=== Entries taken from a collection ===
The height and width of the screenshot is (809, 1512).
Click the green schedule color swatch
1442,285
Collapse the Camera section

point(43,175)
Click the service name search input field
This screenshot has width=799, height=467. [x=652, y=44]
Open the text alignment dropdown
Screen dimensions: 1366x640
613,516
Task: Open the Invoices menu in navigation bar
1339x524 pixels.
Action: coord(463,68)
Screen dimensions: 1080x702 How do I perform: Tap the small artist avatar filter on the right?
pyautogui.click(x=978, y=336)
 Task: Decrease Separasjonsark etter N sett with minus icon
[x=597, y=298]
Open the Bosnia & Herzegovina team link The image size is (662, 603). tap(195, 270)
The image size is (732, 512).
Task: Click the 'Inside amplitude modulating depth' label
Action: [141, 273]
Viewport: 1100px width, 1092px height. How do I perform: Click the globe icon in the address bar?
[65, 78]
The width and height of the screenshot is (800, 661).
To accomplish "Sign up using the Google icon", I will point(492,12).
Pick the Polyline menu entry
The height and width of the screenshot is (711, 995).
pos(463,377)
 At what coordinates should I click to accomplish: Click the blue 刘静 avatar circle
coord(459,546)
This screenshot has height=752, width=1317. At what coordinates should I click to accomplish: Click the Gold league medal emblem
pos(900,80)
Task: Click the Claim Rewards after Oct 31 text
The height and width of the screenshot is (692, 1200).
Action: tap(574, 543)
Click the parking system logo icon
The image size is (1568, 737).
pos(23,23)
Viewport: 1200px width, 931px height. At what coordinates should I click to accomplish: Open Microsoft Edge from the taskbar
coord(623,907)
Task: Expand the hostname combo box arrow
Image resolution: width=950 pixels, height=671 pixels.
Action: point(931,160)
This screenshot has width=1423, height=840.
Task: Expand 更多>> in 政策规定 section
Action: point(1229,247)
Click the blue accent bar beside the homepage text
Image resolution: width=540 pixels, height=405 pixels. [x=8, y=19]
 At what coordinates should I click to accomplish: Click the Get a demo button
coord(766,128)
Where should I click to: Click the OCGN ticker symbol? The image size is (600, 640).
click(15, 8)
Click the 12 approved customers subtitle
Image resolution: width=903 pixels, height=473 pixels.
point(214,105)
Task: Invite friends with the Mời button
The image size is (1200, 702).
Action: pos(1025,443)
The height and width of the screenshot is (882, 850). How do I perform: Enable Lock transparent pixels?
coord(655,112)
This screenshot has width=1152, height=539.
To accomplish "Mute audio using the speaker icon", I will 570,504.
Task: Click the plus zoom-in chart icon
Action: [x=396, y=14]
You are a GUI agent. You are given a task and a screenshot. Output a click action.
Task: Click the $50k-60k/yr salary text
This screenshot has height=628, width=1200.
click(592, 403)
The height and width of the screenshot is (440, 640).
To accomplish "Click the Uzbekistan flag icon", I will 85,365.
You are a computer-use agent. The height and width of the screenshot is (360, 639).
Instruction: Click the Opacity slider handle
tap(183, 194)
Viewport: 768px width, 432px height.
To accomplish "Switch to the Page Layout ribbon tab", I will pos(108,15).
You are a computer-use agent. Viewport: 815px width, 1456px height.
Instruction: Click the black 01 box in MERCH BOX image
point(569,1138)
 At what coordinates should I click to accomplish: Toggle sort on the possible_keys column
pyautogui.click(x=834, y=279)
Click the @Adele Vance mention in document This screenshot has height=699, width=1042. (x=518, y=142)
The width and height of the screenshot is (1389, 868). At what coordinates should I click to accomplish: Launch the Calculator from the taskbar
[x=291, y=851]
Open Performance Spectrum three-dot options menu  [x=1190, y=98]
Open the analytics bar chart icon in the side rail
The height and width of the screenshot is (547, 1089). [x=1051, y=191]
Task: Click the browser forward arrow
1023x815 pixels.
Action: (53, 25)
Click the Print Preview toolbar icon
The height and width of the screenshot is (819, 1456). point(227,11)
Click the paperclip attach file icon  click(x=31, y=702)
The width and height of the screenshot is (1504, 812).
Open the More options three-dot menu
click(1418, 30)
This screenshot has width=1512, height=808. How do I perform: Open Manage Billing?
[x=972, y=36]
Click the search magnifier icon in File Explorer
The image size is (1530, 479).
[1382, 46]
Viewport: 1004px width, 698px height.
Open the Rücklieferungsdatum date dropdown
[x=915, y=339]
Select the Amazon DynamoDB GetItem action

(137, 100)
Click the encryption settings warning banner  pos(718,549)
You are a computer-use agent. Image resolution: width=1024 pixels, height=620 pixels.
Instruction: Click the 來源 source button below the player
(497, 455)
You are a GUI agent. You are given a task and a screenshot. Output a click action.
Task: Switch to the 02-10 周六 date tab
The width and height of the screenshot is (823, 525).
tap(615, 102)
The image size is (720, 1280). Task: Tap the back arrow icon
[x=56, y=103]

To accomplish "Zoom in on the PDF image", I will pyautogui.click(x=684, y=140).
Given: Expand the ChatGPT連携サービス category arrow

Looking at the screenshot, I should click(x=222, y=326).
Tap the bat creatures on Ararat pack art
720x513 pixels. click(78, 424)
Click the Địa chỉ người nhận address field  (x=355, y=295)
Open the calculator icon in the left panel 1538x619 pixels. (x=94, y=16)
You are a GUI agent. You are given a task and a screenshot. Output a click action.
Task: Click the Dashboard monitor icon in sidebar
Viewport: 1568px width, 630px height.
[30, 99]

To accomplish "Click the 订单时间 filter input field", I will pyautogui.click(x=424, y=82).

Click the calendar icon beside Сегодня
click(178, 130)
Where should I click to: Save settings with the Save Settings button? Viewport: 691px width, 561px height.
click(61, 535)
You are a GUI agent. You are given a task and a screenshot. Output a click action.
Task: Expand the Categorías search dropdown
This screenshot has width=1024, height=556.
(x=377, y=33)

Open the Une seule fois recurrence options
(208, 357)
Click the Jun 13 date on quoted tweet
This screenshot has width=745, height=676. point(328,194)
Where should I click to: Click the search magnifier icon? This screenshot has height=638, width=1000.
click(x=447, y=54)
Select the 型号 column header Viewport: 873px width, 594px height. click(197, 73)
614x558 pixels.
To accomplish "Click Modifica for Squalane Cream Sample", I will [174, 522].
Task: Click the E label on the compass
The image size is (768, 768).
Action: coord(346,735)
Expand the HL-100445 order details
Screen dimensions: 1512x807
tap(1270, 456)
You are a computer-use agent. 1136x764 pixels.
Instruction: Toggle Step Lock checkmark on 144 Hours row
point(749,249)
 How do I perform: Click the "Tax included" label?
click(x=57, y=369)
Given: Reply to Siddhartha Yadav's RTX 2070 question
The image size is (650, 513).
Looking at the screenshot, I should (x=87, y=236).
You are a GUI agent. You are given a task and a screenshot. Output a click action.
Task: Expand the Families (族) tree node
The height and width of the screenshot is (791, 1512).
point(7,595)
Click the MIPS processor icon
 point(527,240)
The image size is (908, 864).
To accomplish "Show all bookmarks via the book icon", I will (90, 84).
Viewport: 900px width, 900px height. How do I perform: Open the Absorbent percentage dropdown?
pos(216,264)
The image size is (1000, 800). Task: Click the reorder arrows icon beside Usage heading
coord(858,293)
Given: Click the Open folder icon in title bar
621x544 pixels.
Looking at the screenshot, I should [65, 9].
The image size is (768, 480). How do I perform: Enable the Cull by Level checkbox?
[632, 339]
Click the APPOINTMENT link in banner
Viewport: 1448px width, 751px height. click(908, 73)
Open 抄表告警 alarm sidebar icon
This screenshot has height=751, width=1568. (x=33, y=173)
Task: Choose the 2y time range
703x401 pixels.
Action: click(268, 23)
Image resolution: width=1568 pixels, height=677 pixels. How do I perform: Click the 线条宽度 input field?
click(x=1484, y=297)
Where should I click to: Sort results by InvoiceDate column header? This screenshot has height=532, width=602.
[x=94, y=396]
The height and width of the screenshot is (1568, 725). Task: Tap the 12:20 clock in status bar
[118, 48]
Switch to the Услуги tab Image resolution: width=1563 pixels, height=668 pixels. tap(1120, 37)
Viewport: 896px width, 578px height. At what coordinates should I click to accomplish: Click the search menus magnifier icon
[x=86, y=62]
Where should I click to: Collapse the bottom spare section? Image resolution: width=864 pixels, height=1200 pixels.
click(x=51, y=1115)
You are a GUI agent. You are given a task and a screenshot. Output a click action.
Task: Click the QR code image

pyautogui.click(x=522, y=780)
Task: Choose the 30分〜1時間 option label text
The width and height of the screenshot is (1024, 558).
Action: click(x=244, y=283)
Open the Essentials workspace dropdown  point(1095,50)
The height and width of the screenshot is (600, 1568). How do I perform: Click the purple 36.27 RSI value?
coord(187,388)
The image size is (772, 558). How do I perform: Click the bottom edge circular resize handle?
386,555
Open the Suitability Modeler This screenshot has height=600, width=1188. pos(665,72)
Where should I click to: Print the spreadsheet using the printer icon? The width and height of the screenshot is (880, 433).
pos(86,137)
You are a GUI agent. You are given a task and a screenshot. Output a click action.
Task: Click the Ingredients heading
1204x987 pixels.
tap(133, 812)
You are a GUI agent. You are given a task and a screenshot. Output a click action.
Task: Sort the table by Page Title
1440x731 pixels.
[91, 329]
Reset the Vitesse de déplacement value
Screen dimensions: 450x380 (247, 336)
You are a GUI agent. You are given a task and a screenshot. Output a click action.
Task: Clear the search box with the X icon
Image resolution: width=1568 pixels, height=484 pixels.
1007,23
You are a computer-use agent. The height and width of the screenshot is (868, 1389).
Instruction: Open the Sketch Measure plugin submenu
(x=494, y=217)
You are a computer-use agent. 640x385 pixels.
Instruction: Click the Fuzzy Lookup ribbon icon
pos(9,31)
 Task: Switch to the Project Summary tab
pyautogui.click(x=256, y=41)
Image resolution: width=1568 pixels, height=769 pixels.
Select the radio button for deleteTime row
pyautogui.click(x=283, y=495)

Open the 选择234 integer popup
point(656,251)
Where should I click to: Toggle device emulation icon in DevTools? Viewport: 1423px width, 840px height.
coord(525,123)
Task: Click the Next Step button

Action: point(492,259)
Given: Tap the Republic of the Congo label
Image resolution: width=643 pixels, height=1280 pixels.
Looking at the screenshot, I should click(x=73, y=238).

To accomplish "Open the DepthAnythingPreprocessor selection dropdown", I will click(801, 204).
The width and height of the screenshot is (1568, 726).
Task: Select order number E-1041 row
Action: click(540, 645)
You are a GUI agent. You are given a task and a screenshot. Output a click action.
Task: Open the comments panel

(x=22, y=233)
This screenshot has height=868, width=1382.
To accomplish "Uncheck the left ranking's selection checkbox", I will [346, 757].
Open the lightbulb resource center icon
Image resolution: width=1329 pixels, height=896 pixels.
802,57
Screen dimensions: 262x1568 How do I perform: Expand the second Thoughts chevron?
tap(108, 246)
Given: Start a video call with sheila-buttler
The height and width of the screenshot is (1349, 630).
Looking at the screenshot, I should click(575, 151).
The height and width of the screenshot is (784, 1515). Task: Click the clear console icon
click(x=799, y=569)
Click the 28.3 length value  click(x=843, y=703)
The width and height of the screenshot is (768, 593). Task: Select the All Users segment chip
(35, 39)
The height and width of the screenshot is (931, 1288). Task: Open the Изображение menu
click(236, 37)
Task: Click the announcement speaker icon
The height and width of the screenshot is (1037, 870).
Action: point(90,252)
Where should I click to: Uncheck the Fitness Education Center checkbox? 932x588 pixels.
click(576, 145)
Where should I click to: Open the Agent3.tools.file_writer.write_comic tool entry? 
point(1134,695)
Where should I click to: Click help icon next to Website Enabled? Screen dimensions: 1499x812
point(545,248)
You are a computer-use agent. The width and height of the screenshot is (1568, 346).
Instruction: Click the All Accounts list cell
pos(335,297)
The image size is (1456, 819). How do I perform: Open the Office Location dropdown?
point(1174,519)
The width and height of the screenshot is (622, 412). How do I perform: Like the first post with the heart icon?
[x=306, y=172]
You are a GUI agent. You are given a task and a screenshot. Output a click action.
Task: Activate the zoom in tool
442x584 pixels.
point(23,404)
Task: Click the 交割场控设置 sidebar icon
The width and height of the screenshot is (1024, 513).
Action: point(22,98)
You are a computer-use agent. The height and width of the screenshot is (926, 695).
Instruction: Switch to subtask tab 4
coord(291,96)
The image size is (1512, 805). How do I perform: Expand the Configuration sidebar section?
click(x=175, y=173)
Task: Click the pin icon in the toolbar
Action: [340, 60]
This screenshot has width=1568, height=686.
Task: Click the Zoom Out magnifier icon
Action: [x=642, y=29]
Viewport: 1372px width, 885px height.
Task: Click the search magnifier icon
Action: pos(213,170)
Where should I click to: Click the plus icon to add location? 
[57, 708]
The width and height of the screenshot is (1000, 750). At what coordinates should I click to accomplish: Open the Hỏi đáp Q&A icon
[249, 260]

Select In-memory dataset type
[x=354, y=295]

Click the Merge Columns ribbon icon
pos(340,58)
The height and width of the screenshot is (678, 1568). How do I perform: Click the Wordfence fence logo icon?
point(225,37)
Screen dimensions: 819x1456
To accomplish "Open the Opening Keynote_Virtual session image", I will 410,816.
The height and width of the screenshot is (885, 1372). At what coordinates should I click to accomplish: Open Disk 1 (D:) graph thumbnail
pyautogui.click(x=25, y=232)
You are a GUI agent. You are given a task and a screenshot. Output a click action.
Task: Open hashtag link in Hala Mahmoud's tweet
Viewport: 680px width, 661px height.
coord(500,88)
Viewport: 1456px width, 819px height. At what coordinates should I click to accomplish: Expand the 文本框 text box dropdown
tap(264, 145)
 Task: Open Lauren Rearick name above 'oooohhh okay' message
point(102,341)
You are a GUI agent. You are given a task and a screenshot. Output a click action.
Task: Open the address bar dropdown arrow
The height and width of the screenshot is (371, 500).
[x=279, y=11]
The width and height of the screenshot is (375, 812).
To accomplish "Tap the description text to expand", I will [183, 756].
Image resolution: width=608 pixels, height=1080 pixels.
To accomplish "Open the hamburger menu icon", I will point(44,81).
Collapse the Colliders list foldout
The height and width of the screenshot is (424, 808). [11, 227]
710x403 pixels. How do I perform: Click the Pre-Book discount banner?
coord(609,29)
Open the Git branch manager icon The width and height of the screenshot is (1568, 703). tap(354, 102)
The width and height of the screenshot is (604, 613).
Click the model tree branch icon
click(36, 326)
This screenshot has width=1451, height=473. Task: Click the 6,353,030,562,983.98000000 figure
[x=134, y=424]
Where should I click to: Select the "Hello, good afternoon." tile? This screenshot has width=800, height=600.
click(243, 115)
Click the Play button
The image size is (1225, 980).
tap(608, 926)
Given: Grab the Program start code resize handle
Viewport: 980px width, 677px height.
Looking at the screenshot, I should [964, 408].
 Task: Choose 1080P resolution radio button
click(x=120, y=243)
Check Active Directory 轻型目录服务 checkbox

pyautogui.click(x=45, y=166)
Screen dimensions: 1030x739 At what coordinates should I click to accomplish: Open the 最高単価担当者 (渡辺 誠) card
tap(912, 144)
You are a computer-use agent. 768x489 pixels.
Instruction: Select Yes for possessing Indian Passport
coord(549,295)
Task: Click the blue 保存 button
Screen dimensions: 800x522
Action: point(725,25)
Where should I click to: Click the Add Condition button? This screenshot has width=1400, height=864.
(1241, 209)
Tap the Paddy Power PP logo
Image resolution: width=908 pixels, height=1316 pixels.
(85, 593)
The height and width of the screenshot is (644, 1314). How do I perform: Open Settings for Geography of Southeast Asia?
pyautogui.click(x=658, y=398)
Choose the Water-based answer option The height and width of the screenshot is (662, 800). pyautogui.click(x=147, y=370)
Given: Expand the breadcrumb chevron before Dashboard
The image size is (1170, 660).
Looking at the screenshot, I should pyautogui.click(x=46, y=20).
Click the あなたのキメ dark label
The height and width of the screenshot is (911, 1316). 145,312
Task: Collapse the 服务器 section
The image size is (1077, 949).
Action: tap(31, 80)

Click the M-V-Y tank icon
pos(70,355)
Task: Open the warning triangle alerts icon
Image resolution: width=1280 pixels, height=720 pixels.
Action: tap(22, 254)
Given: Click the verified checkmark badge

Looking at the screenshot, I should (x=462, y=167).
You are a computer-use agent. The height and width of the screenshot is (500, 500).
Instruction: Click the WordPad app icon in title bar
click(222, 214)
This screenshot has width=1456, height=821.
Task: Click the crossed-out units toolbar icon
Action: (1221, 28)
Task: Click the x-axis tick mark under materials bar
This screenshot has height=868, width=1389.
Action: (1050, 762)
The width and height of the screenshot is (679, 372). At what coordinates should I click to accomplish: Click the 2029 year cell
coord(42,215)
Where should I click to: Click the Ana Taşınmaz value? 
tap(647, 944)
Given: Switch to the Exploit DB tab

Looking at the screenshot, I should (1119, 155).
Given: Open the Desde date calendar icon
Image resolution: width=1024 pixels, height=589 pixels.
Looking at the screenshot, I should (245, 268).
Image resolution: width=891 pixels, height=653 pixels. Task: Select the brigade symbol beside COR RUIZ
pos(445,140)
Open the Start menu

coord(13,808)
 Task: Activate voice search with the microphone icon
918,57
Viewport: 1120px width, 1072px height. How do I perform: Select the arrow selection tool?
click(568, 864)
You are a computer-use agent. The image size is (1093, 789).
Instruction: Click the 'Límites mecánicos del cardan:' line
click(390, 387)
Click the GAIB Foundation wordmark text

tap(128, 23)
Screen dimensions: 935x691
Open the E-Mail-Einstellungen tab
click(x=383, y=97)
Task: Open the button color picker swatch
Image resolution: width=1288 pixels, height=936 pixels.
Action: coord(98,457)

=== STATED TASK ===
Please rewrite the items from the line with "Click the 28.3" up to and including the line with "point(545,248)", replacing "Task" with "Goal" and keeping everything else unchanged.

=== RIGHT ANSWER ===
Click the 28.3 length value  click(x=843, y=703)
The width and height of the screenshot is (768, 593). Goal: Select the All Users segment chip
(35, 39)
The height and width of the screenshot is (931, 1288). Goal: Open the Изображение menu
click(236, 37)
Goal: Click the announcement speaker icon
The height and width of the screenshot is (1037, 870).
Action: point(90,252)
Where should I click to: Uncheck the Fitness Education Center checkbox? 932x588 pixels.
click(576, 145)
Where should I click to: Open the Agent3.tools.file_writer.write_comic tool entry? 
point(1134,695)
Where should I click to: Click help icon next to Website Enabled? Screen dimensions: 1499x812
point(545,248)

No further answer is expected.